→ WORK TASK
Please return every line of the records below that holds the word "computer".

Saved data entries:
════════════════════
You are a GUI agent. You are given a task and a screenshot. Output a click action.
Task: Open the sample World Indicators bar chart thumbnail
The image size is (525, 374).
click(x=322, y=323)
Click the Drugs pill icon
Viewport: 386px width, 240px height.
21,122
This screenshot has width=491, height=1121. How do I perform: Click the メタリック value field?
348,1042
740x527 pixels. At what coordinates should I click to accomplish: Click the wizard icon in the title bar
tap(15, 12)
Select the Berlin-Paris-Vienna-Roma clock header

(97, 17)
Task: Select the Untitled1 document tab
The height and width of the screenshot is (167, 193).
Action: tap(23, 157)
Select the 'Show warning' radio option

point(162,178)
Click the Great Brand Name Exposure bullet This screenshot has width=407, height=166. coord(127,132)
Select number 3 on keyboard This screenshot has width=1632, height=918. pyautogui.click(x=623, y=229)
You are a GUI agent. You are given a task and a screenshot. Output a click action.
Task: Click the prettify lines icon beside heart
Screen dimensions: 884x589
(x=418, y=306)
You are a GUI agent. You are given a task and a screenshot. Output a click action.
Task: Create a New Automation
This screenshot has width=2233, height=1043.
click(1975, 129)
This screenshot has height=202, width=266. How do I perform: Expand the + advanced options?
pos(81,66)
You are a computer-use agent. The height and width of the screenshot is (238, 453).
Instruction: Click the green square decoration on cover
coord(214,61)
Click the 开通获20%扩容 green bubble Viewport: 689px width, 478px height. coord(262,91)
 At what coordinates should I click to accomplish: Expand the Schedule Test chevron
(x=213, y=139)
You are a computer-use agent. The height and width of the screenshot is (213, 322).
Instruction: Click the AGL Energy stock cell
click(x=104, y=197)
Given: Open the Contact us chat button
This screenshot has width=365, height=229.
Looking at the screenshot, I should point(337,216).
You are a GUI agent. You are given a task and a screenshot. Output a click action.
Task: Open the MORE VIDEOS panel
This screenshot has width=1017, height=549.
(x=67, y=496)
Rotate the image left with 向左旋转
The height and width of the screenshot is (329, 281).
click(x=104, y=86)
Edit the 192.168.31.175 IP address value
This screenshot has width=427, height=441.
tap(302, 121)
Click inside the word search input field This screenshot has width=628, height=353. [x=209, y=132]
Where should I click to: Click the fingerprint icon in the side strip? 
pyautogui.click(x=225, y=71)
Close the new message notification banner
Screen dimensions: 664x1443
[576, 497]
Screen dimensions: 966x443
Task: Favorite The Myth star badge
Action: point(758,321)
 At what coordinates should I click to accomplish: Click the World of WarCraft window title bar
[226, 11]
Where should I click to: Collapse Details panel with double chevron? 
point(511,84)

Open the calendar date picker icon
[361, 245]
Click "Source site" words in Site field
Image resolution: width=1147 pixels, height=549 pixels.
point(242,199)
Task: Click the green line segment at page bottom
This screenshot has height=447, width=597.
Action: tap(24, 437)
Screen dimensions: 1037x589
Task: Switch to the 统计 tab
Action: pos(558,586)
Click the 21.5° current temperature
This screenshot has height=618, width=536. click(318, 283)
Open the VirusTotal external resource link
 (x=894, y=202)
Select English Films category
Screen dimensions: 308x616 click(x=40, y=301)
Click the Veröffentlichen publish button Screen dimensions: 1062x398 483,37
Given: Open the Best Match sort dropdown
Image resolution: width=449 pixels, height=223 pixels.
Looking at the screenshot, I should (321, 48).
════════════════════
→ YOUR SOLUTION
You are a computer-use agent. The height and width of the screenshot is (238, 453).
You are a computer-use agent. The height and width of the screenshot is (213, 322).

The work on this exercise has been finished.